Personal information
- Born: May 13, 1986 (age 40) Pine Bluff, Arkansas, U.S.
- Listed height: 6 ft 0 in (1.83 m)
- Listed weight: 195 lb (88 kg)

Career information
- College: Arkansas–Pine Bluff
- NFL draft: 2009: undrafted

Career history
- BC Lions (2009); Philadelphia Eagles (2010)*; Cleveland Browns (2010)*; Philadelphia Eagles (2010)*; New York Giants (2010–2011)*; Hamilton Tiger-Cats (2012); Calgary Stampeders (2014);
- * Offseason or practice squad member only

Awards and highlights
- Grey Cup champion (2014); CFL West All-Star (2009); Jackie Parker Trophy (2009); CFL's Most Outstanding Rookie Award (2009);

Career CFL statistics
- Rushing yards: 1,403
- Rushing touchdowns: 6
- Receptions: 50
- Receiving yards: 414
- Receiving touchdowns: 2
- Stats at CFL.ca (archived)

= Martell Mallett =

American gridiron football player (born 1986)

Martell Mallett (born May 13, 1986) is an American former professional football running back. He was signed by the BC Lions of the Canadian Football League (CFL) as a street free agent in 2009. He played college football at Arkansas at Pine Bluff.

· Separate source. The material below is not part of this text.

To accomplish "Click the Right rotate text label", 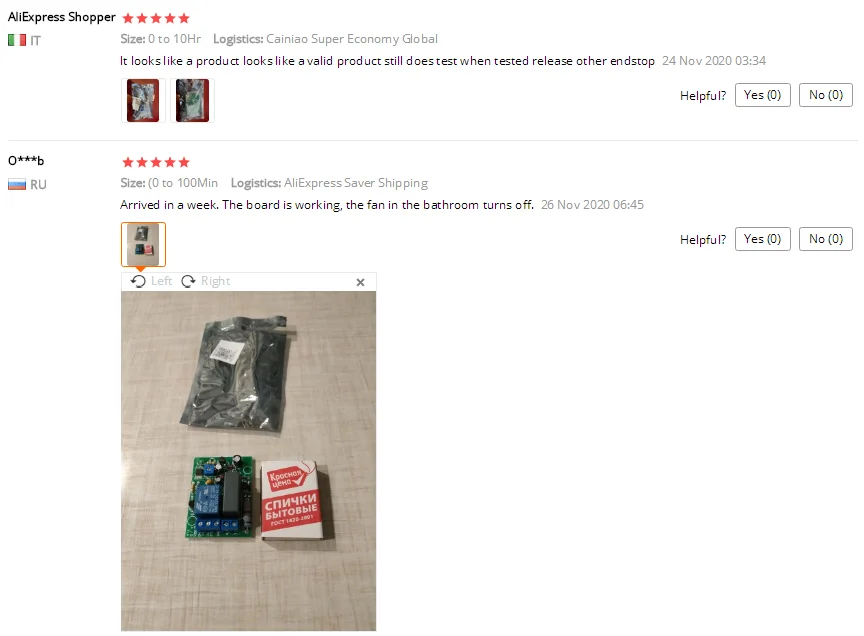I will tap(215, 281).
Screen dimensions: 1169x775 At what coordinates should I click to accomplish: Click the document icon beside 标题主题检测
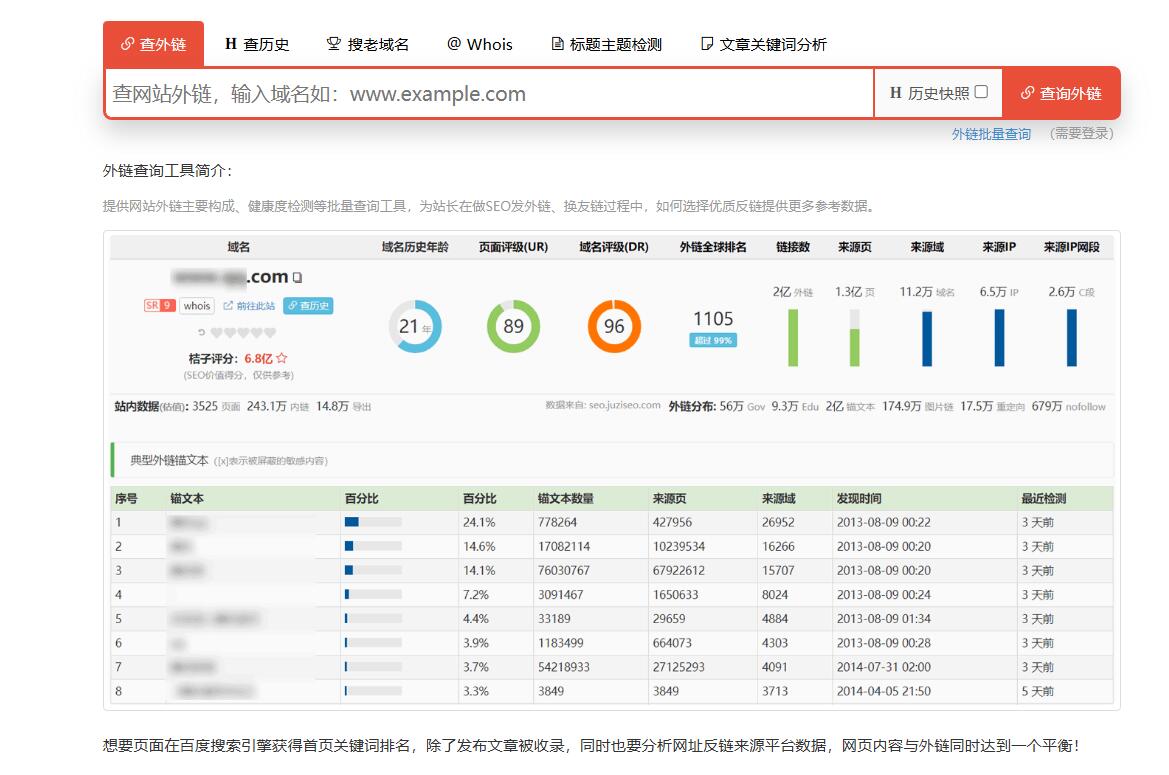point(556,43)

Mallett was also a member of the Cleveland Browns, Philadelphia Eagles, New York Giants, Hamilton Tiger-Cats, and Calgary Stampeders.

==Professional career==

===BC Lions===
On September 4, 2009, in a home game against the Montreal Alouettes, Mallett rushed for a franchise record 213 yards. He rushed for 1240 yards during the 2009 season and was a Western All-Star.

On November 26, 2009, Mallett was named the CFL's Most Outstanding Rookie of the Year.

===Philadelphia Eagles===
Mallett was signed by the Philadelphia Eagles on January 19, 2010. He was waived on July 31, 2010. He was re-signed on August 1. He was waived again on September 3, but was re-signed to the team's practice squad on September 5. He was released from the practice squad on September 21.

===Cleveland Browns===
Mallett was signed to the Cleveland Browns' practice squad on September 28, 2010. He was released on November 23, 2010.

===Philadelphia Eagles===
Mallett was re-signed to the Philadelphia Eagles' practice squad on January 5, 2011. His practice squad contract expired after the conclusion of the season.

===New York Giants===
Mallett was signed to a future contract by the New York Giants on January 11, 2011. On August 1, he was waived/injured by the Giants and after clearing waivers, was placed on injured reserve. He was released from injured reserve with an injury settlement on August 25.

===Hamilton Tiger-Cats===
Mallett returned to the CFL by signing with the Hamilton Tiger-Cats on January 30, 2012. On June 6, 2012, Mallett tore his Achilles tendon during training camp. He did not play in the 2012 season. He was released by the Tiger-Cats on May 24, 2013.

===Calgary Stampeders===
Mallett signed with the Calgary Stampeders on February 9, 2014. He played his first professional game in over four years on August 1, 2014, rushing for over 100 yards in a game versus his former team, the B.C. Lions.